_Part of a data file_
○ ○ ○ ○ ○ ○ ○

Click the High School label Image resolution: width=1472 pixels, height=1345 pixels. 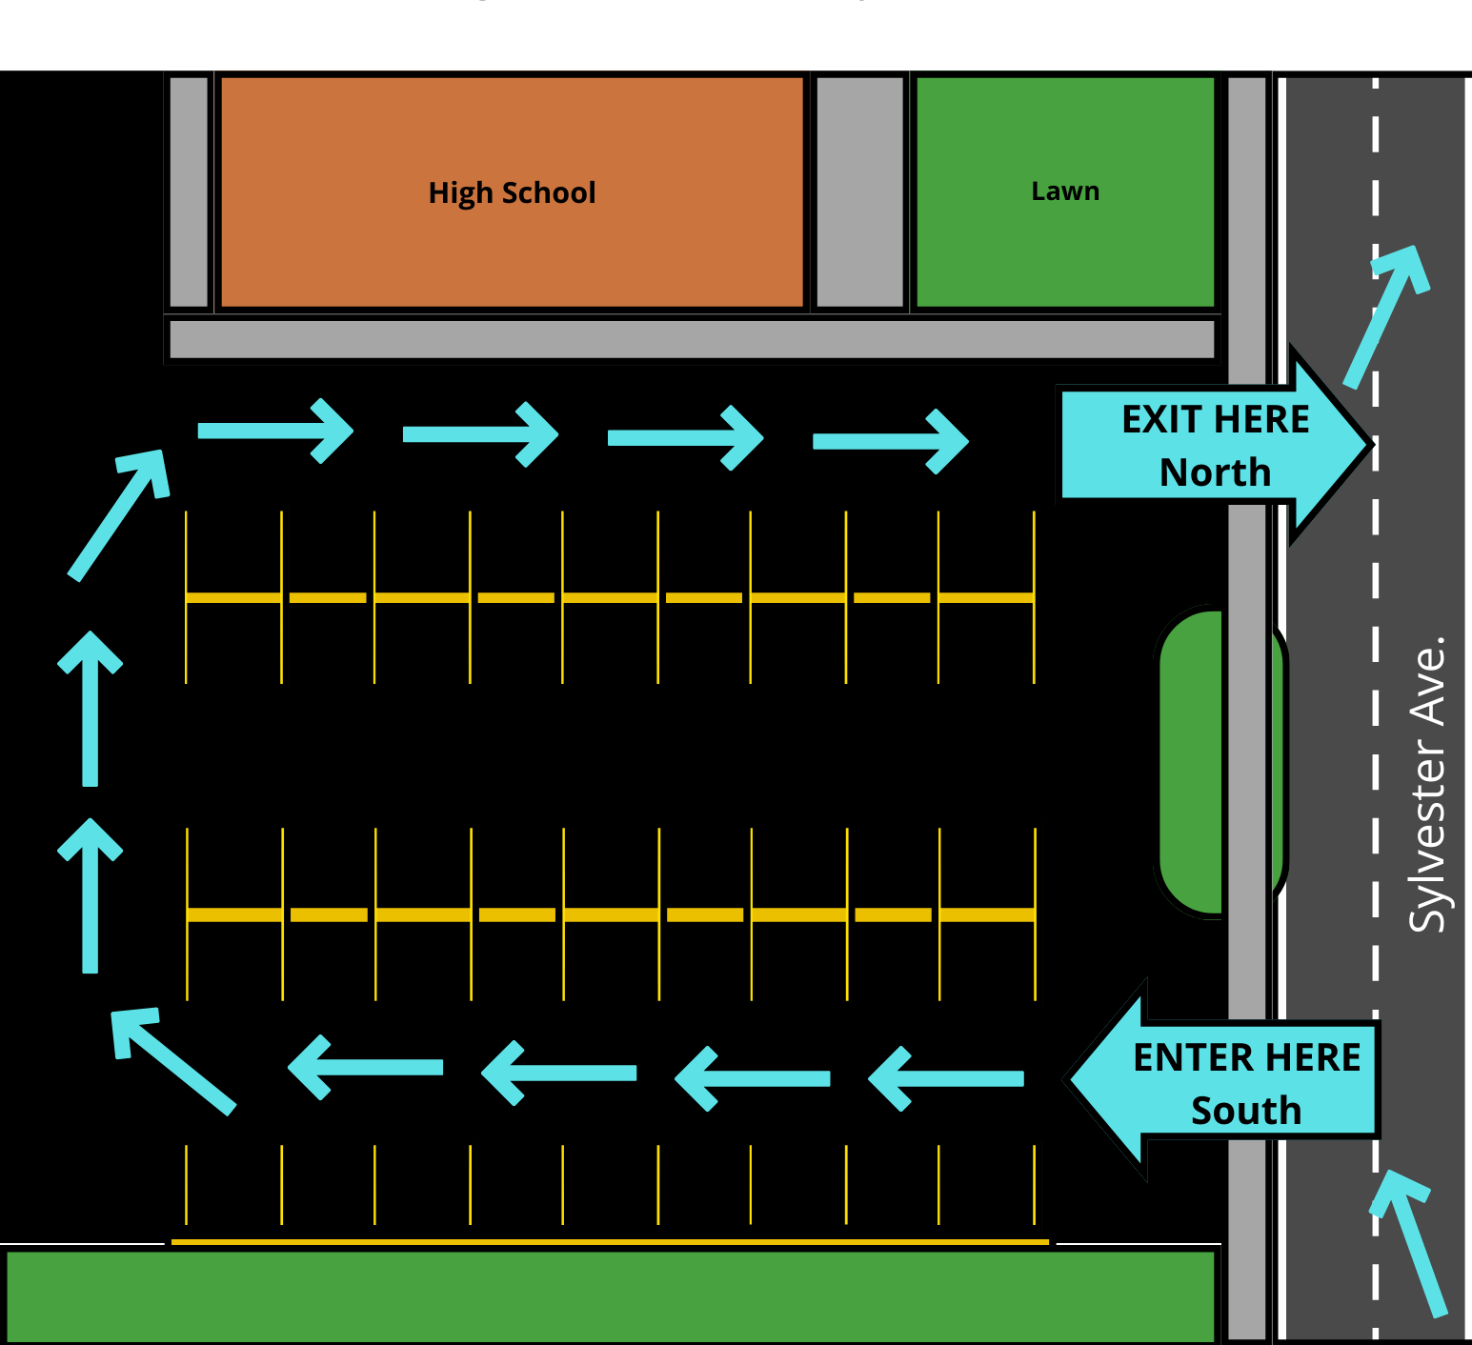512,192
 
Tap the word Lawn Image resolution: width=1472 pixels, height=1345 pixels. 1065,191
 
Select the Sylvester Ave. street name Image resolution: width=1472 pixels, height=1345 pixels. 1426,783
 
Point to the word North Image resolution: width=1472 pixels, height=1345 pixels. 1215,472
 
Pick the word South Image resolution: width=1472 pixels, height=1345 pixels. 1246,1111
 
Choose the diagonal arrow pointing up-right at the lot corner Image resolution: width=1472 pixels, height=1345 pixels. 119,514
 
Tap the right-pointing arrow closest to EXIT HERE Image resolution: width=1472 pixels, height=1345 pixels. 890,441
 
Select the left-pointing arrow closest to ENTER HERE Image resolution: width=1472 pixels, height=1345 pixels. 946,1078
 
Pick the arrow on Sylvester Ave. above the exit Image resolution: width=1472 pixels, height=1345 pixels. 1386,316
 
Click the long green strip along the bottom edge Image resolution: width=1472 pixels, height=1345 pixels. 610,1295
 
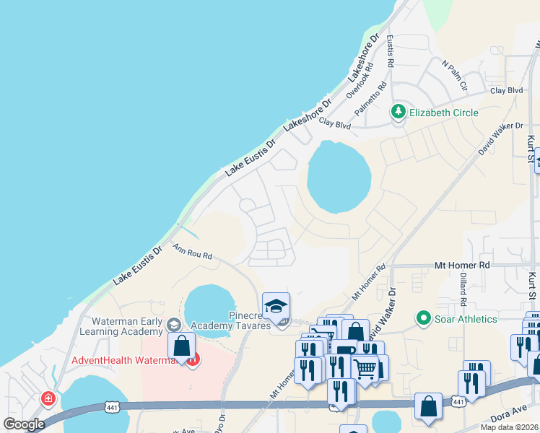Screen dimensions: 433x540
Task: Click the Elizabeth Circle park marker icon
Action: (398, 112)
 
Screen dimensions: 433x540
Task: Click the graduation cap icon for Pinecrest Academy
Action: (276, 307)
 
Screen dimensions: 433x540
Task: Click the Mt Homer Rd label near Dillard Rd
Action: (462, 266)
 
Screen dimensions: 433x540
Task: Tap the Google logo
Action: (24, 424)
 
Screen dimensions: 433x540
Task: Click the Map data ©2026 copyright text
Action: (509, 427)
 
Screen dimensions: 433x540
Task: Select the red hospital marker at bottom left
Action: (48, 398)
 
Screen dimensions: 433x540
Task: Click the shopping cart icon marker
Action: (365, 369)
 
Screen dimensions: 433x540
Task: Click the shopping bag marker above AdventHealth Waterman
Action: (181, 345)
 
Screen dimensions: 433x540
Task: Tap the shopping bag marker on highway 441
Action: (429, 406)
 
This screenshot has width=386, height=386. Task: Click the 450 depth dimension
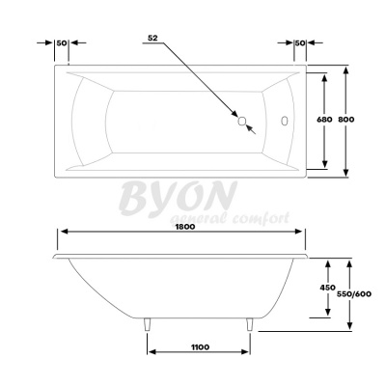point(327,287)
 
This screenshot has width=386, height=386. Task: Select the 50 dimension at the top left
point(62,43)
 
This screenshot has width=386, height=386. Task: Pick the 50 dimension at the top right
point(300,43)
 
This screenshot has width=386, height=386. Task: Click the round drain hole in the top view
point(243,122)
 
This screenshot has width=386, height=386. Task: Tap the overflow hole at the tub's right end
point(284,122)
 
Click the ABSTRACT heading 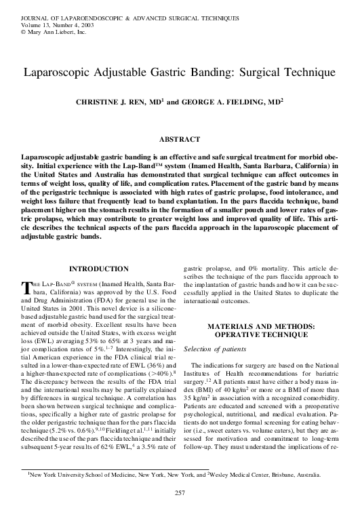[180, 139]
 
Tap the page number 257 [180, 492]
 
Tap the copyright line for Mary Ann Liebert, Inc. [47, 31]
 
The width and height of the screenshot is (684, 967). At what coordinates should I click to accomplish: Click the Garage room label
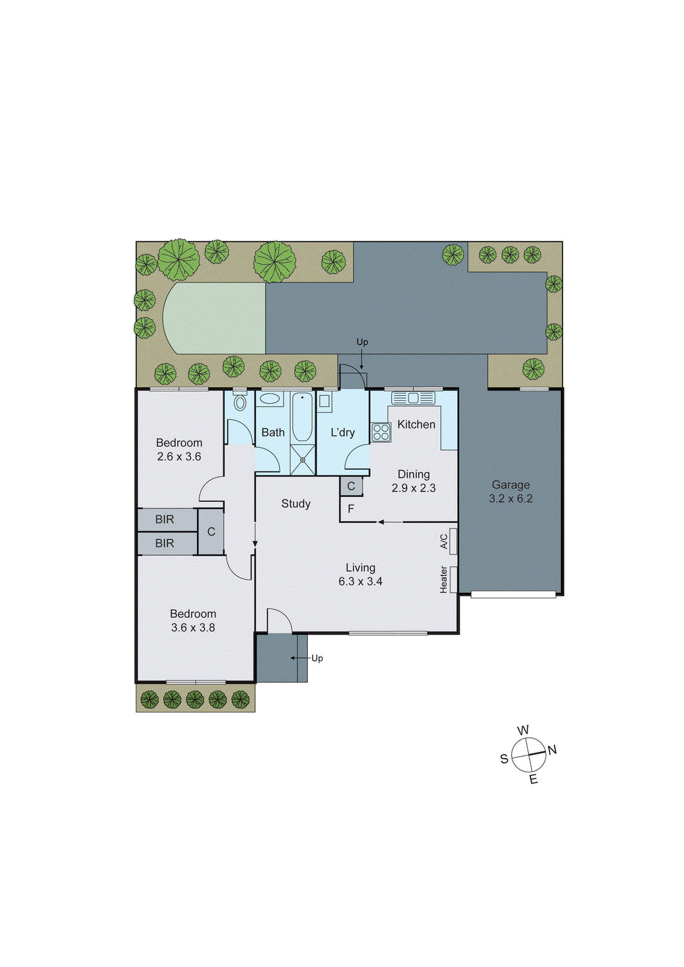coord(510,485)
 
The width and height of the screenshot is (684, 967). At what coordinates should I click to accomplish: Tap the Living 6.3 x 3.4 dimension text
coord(360,581)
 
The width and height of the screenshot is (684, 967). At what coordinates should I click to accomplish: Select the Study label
coord(296,503)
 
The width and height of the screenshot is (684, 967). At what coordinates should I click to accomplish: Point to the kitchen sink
coord(413,398)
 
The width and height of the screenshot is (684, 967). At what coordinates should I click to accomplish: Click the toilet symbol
coord(240,403)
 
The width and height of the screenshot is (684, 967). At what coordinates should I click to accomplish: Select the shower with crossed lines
coord(302,460)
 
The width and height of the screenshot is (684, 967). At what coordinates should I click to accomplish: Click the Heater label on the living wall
coord(444,579)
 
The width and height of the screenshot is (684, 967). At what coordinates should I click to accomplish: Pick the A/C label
coord(444,542)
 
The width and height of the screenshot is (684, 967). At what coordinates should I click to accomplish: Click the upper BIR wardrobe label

○ ○ ○ ○ ○ ○ ○

_Given problem_
Convert everything in the records above, from the line containing "Tap the page number 257 [180, 492]" down to the line containing "coord(360,581)", into a Markdown table with the columns Row and Line, numbering each non-blank line and skipping blank ones. Leave the pictures out.

_The response_
| Row | Line |
|---|---|
| 1 | Tap the page number 257 [180, 492] |
| 2 | Tap the copyright line for Mary Ann Liebert, Inc. [47, 31] |
| 3 | The width and height of the screenshot is (684, 967). At what coordinates should I click to accomplish: Click the Garage room label |
| 4 | coord(510,485) |
| 5 | The width and height of the screenshot is (684, 967). At what coordinates should I click to accomplish: Tap the Living 6.3 x 3.4 dimension text |
| 6 | coord(360,581) |